No poseo el don de la ubicuidad, pero noto que se escriben muchas novelas. Todos los días uno se entera de que alguien publicó la suya o ganó un premio de novela. Se ha trivializado mucho esto de escribir libros. No es una cifra precisa, pero me da la impresión de que el conjunto de guionistas asalariados que unánimemente llamamos Murakami, saca tres novelas al año. Bolaño sigue escribiendo novelas desde el más allá y ahora que las editoriales grandes son todas la misma editorial, tienen que comportarse como industria y poner cada dos meses a un novelista de moda.

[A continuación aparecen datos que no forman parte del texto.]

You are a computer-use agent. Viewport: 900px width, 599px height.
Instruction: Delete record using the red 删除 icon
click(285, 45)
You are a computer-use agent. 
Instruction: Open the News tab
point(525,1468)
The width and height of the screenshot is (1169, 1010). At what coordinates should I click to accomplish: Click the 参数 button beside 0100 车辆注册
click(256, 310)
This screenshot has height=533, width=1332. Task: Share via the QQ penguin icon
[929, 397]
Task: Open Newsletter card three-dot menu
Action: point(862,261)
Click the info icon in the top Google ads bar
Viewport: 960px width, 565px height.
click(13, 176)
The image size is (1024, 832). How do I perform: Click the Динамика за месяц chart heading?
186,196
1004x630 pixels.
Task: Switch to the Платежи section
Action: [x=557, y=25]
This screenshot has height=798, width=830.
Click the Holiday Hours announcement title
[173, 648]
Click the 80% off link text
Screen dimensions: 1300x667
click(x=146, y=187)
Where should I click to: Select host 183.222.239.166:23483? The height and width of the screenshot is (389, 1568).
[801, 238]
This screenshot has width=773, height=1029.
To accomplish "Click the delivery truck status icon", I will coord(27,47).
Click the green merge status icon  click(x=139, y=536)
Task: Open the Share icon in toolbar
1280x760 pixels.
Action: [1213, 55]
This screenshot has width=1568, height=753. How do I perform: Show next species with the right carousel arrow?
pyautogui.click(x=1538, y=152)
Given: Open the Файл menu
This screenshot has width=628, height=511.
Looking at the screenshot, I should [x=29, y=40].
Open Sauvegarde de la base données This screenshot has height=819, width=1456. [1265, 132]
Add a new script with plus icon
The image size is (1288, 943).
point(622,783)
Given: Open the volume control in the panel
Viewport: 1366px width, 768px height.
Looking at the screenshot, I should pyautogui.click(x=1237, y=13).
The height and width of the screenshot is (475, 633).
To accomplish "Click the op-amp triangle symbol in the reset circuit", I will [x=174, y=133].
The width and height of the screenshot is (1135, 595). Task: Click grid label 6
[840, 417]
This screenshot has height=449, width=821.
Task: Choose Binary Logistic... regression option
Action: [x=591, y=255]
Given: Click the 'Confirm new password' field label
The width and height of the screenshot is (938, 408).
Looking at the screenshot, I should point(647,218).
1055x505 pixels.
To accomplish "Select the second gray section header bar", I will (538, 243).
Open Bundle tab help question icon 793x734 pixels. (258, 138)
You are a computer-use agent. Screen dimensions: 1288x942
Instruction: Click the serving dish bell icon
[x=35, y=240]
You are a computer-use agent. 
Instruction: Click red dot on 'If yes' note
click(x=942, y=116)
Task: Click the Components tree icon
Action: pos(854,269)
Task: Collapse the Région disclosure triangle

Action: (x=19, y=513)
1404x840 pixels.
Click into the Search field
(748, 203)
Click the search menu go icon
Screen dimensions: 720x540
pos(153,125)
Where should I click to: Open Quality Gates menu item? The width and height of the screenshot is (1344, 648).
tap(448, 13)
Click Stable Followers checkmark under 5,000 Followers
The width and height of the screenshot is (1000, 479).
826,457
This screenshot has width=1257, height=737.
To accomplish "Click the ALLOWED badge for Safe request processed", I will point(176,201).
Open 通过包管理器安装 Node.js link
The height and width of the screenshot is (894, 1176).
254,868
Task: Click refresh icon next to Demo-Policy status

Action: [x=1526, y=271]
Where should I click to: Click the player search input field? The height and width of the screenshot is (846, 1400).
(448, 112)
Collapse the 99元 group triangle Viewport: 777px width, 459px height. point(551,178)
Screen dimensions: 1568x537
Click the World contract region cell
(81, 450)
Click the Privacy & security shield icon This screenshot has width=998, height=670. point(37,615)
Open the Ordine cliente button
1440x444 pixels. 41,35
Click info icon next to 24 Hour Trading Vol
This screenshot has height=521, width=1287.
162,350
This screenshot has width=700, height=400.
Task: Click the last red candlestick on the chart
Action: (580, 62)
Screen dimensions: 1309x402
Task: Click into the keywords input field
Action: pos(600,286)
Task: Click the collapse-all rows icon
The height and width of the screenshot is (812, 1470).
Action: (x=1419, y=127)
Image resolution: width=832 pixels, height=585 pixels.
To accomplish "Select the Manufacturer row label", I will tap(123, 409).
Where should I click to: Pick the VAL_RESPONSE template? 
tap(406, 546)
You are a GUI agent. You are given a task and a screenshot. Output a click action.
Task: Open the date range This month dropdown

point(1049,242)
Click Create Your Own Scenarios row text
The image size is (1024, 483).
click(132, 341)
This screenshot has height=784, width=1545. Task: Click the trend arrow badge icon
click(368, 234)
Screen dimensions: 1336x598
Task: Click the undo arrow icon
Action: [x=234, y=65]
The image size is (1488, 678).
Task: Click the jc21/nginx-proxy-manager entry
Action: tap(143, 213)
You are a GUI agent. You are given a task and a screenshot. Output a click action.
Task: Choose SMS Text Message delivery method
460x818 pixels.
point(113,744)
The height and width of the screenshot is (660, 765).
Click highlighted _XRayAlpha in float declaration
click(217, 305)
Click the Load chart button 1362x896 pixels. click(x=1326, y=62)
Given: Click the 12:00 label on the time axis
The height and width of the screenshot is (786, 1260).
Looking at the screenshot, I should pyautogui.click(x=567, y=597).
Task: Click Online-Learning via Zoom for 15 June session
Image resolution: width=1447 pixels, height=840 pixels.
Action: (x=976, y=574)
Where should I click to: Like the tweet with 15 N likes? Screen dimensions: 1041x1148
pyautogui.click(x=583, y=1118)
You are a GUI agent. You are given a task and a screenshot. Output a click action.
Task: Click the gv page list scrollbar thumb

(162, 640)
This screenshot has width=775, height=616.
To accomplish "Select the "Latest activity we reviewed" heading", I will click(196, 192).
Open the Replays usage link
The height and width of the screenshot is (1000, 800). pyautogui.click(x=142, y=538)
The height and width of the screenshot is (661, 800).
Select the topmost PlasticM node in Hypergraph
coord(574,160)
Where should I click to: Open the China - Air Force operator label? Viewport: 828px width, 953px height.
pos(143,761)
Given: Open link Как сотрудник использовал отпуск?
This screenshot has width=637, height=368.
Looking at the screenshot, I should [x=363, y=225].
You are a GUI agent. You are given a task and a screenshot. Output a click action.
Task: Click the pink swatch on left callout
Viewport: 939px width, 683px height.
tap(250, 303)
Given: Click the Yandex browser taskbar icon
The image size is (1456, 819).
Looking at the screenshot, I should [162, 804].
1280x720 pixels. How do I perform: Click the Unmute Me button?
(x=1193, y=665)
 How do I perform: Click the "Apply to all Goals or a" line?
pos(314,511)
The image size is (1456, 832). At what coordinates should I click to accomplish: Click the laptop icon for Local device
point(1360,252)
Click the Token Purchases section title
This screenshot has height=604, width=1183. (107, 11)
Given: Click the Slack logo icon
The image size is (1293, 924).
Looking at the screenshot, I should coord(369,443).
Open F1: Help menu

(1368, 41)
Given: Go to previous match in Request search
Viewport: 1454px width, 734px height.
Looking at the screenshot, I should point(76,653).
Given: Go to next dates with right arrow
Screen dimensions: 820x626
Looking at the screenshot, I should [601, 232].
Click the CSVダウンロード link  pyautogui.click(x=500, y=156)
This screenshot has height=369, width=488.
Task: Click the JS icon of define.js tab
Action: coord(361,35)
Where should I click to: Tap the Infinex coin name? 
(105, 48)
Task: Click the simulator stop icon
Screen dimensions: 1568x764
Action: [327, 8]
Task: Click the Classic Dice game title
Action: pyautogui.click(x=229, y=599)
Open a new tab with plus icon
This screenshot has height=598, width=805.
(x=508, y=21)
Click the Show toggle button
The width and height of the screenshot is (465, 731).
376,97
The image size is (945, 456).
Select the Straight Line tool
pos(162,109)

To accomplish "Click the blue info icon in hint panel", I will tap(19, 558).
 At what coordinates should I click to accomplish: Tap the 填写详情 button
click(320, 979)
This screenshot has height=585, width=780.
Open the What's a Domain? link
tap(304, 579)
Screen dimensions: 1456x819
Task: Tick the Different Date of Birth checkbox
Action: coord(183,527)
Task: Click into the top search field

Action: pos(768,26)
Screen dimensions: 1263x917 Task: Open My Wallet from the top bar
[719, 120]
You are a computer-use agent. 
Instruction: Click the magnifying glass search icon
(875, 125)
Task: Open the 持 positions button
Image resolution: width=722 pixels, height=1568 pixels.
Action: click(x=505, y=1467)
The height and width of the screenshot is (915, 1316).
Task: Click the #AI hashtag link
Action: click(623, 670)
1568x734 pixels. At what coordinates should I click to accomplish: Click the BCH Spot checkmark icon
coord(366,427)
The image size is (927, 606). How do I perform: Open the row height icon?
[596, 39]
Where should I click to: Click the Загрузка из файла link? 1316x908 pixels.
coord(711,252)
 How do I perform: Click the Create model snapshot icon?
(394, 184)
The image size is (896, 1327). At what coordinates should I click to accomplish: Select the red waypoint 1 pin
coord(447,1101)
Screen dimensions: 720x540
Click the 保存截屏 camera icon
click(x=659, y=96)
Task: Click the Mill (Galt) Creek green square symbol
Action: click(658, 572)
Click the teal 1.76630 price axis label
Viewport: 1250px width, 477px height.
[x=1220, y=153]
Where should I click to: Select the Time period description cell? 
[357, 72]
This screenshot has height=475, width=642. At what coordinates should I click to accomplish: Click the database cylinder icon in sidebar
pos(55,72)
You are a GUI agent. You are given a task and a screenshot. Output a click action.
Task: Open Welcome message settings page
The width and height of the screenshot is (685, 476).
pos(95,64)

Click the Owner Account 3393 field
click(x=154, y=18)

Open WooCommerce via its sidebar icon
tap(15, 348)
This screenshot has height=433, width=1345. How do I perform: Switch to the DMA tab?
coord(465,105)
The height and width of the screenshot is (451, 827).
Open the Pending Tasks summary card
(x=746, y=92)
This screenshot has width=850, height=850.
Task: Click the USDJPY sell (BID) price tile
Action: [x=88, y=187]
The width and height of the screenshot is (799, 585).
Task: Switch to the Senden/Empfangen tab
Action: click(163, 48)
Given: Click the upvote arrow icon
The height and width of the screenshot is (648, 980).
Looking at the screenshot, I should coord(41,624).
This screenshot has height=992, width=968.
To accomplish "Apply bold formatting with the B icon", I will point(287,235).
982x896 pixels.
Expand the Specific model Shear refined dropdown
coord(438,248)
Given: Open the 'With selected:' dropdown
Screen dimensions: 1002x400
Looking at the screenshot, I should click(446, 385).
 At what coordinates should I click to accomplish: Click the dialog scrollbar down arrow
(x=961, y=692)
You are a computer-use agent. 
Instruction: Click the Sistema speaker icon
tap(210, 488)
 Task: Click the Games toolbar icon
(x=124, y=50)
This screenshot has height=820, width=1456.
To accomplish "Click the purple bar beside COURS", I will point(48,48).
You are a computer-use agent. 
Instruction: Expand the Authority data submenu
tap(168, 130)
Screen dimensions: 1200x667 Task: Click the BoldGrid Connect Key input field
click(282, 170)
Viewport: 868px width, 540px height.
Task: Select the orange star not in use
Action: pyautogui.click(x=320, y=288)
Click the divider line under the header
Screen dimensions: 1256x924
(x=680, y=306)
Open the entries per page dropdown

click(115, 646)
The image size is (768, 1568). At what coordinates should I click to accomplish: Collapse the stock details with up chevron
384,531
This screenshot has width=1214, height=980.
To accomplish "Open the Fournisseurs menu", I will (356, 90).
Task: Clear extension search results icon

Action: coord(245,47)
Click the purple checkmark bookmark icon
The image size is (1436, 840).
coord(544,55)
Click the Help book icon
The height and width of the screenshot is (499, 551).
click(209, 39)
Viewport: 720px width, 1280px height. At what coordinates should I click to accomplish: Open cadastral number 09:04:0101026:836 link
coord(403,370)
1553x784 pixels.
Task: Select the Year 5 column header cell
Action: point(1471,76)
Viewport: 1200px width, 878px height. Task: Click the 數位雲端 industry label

Si la máquina detectora de metal en los Zara Home sonara cada que pasa alguien que tiene una novela en la cabeza, visitar esas tiendas sería como viajar en un microbús  —por los timbrazos constantes, vaya—. Qué comparación tan forzada. Pensemos que Noticias del Imperio, a mi parecer la mejor novela mexicana de los últimos tiempos, fue escrita hace casi 30 años. Es decir: ayer. Ese libro nos justifica a todos los escritores mediocres que queremos formarnos en esta inmensa fila de ecos que es la literatura. Del Paso nos da aire puro a lectores y escritores de novelas. La literatura mexicana puede darse el lujo de tener escritores malones un rato largo.

 

—Su versatilidad parece ilimitada, pero ¿cuál sería un límite razonable respecto al dictum respecto a que “todo cabe en una novela”?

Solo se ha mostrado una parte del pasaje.